Tentando acrescentar lirismo à obra, o desfecho beira o enfadonho e não mantém a mesma unidade qualitativa do restante da produção, soando mais como uma somatória de ideias impostas por produtores para dar aquele toque hollywoodiano a um projeto com cara de alternativo. De fato, apesar da influência, Del Toro ainda depende de outros para arcar com a realização de um filme e Muschietti, por sua vez, demonstra talento para criar uma interessante atmosfera, mas deixa a dúvida se seria capaz de se desvencilhar deste universo que lhe parece tão familiar. Quem sabe aquele tal roteiro original reprovado cegamente pudesse limar esta interrogação se produzido antes. Esteticamente curioso e eficiente, infelizmente os problemas da fita se concentram no roteiro, embora não sejam gritantes a ponto de depor contra o conjunto. Escrita pelo próprio cineasta em parceria com sua irmã Barbara Muschietti e com Neil Cross, a trama não está livre de erros e clichês. Ainda que rebelde à primeira vista, Annabel segue o mesmo perfil das mocinhas de fitas de horror. Abdica de sua rotina para bancar a detetive em tempo integral, o que a impede de dispensar boa parte de seu tempo na construção de uma relação amistosa com as filhas postiças. Um insistente e cauteloso processo de adaptação das meninas à civilização seria necessário, mas o longa apresenta tais ações sem grandes aprofundamentos.

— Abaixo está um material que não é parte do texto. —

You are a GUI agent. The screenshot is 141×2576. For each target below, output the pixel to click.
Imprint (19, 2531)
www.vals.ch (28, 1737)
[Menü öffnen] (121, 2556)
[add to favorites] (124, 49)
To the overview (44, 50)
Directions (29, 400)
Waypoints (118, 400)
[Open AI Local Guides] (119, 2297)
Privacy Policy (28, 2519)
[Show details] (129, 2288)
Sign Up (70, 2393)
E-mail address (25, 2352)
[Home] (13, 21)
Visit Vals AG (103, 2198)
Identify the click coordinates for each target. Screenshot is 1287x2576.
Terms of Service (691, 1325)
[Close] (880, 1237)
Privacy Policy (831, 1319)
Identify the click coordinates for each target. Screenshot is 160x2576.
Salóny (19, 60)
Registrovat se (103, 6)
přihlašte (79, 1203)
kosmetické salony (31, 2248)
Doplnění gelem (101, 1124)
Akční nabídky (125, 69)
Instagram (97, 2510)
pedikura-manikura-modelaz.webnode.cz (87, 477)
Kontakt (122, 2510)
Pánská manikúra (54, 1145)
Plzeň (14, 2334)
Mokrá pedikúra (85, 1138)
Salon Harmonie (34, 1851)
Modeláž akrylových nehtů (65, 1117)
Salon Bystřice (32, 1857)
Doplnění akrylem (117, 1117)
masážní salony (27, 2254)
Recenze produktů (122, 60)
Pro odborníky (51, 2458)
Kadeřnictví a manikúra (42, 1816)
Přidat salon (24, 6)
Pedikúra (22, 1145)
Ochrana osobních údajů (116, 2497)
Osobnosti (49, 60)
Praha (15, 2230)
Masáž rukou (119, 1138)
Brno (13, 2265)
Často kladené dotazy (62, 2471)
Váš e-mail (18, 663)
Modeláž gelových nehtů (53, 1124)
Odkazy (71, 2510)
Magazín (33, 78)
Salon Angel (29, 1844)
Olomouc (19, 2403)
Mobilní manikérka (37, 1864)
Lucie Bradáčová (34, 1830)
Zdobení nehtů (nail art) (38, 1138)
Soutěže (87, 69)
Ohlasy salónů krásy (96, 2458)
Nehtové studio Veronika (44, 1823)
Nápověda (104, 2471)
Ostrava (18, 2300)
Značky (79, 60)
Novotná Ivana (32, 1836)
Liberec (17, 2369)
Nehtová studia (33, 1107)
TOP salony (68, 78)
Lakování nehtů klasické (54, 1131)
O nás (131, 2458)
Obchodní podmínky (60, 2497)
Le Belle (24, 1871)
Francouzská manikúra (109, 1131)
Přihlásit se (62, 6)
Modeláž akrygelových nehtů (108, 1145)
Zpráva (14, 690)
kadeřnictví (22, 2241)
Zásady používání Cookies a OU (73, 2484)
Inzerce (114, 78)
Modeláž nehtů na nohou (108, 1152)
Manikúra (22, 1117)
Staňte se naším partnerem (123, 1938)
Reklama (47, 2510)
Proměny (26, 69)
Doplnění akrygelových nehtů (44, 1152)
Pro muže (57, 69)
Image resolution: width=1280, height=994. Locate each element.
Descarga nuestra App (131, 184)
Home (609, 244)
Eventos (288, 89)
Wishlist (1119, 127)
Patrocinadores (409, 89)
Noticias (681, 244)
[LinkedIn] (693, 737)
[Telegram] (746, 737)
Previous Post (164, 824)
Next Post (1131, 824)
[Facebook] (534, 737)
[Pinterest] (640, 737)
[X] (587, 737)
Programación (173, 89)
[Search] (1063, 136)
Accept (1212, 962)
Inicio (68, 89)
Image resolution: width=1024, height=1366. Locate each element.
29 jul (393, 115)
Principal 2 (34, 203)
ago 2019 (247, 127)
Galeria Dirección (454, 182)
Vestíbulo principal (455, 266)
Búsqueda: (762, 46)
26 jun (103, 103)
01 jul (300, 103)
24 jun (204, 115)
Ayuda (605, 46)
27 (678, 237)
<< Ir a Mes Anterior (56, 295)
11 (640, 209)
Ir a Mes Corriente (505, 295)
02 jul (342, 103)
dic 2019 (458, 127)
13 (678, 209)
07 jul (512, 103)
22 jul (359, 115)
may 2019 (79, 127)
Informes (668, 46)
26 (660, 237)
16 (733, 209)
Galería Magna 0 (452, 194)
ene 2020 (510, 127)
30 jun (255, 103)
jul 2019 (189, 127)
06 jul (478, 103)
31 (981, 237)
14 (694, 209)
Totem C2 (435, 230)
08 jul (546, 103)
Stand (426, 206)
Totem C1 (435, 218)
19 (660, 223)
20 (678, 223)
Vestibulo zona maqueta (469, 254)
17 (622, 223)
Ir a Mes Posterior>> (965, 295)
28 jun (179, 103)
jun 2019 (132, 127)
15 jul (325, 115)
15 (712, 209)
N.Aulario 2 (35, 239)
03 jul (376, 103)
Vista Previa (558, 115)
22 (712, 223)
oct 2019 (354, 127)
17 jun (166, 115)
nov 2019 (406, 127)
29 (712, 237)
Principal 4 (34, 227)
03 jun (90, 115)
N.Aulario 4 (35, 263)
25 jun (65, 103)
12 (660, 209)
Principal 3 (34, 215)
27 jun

Ainda assim, Chastain com seu carisma e talento consegue passar verdade na transformação de sua personagem a ponto de relegar seu parceiro de cena a segundo plano. 


Aparentemente criando com mais facilidade um vínculo com as sobrinhas, Lucas poderia ter tanta importância na trama quanto a namorada, mas a certa altura o rapaz literalmente é colocado em coma e perdendo qualquer função. O Dr. Dreyfuss também é desperdiçado. Investigando o caso paralelamente ao tratamento psiquiátrico, incialmente parecia estar em suas mãos desvendar o mistério que, mas a bola acaba sendo jogada para Annabel que lida até com bastante desenvoltura com os estranhos fatos que passam a acontecer em sua casa, principalmente na calada da noite é óbvio. No fundo é como se a moça acreditasse na existência de Mama e estivesse de mãos atadas até sua aparição que inevitavelmente ocorreria quando fosse estabelecido um elo de confiança com as garotas ou ao menos com uma delas. Vitoria teve a oportunidade de ter uma vida normal, mesmo que por pouco tempo, assim demonstra uma facilidade maior para se readaptar à vida em sociedade e compreender os esforços e preocupações de seus tios. Já Lilly foi isolada quase um bebê de colo, sem referências para sobreviver fora da floresta. Não é de se estranhar sua dependência da tal entidade. Muschietti consegue boas tomadas para retratar a interação do espectro com as meninas antes de revelar seu estranho visual, uma mescla de referências dos característicos fantasmas do terror oriental com figuras típicas de obras de arte com inspirações modernistas. Revelado o mistério prematuramente, Mama então deixa claro que seu propósito não é assustar e sim contar um drama diferenciado. As sequências mais tensas não são gratuitas, fazem parte do contexto para narrar uma história extremamente simples e até previsível, mas curiosamente ao mesmo tempo bem diferente do que Hollywood costuma oferecer.